Some key aspects of the Partnership for Awareness and Injury Prevention's work may include:
Public Awareness Campaigns: The PAIP likely runs public awareness campaigns to inform parents and caregivers about the risks associated with button batteries. These campaigns may include advertisements, social media outreach, educational materials, and public service announcements.
Educational Resources: The initiative may develop and distribute educational resources, such as brochures, posters, and online materials, to inform parents and caregivers about the importance of safe battery handling and storage.
Safety Guidelines: The PAIP might establish and promote safety guidelines for the proper use, storage, and disposal of button batteries to minimize the risk of accidental ingestions.
Industry Cooperation: The initiative may collaborate with battery manufacturers and device manufacturers to encourage the development of safer battery compartments in products and packaging that prevent easy access for children.
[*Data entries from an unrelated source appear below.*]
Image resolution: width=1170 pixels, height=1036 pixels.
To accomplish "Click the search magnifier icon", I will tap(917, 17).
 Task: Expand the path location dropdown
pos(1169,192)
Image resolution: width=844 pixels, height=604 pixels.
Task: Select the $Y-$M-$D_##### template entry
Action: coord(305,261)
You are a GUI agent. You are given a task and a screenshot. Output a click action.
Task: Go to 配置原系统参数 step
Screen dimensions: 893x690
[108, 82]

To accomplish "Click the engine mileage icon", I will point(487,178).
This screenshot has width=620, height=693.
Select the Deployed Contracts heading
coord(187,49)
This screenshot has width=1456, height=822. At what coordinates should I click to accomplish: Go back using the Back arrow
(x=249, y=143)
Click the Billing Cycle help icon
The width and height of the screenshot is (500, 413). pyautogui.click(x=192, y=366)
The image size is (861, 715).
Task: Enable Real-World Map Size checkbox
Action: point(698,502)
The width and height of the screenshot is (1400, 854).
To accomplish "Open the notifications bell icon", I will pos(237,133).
Healthcare Professional Training: The PAIP could provide training and resources to healthcare professionals, such as pediatricians and emergency room staff, to ensure they can recognize and respond effectively to button battery ingestions.
Research and Data Collection: The initiative may conduct or support research to better understand the prevalence and nature of button battery ingestions and injuries, which can inform future prevention efforts.
Emergency Helpline: The PAIP may operate a dedicated helpline or partner with existing poison control centers to provide immediate guidance and support in case of a suspected button battery ingestion.